- Directions: Report each row below that contains the word "menu", copying every such row in full.

- Task material:

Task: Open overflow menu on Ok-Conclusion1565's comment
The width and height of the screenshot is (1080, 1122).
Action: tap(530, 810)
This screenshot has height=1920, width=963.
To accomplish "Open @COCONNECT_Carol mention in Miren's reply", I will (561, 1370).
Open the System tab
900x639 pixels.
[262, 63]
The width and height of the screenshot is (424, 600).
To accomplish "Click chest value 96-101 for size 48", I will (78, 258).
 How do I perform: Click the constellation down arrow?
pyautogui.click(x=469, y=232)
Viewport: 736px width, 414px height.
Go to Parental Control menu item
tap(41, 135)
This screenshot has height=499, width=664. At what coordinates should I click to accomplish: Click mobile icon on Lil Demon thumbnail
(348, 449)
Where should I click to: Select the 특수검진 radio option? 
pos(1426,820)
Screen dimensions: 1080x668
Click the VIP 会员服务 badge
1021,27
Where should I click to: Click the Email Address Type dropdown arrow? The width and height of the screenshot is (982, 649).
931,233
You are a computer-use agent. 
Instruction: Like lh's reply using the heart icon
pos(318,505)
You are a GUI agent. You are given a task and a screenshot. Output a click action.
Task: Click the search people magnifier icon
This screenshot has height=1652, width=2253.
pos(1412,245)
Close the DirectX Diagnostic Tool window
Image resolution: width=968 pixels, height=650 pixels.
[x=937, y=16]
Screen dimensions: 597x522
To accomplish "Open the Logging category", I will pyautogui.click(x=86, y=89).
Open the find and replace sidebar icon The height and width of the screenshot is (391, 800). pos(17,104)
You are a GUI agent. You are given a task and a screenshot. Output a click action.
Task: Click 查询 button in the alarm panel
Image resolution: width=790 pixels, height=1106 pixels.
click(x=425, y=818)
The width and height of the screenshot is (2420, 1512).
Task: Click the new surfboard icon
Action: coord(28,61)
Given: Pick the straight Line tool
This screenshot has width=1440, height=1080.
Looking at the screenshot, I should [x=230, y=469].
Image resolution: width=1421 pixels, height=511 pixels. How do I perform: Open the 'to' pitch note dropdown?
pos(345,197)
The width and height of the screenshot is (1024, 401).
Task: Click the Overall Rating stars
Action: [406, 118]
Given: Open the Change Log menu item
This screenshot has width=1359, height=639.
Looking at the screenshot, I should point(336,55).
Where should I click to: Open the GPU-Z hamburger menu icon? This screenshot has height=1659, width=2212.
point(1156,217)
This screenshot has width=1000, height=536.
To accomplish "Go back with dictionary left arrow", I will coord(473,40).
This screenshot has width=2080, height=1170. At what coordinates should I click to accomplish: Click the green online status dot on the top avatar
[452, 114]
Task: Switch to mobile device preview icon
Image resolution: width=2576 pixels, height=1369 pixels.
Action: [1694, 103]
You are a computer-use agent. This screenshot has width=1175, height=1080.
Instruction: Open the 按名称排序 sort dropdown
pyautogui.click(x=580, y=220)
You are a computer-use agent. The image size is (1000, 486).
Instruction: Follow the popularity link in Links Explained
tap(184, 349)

- Exercise solution:
Task: Open overflow menu on Ok-Conclusion1565's comment
Go to Parental Control menu item
Given: Open the Change Log menu item
Where should I click to: Open the GPU-Z hamburger menu icon? This screenshot has height=1659, width=2212.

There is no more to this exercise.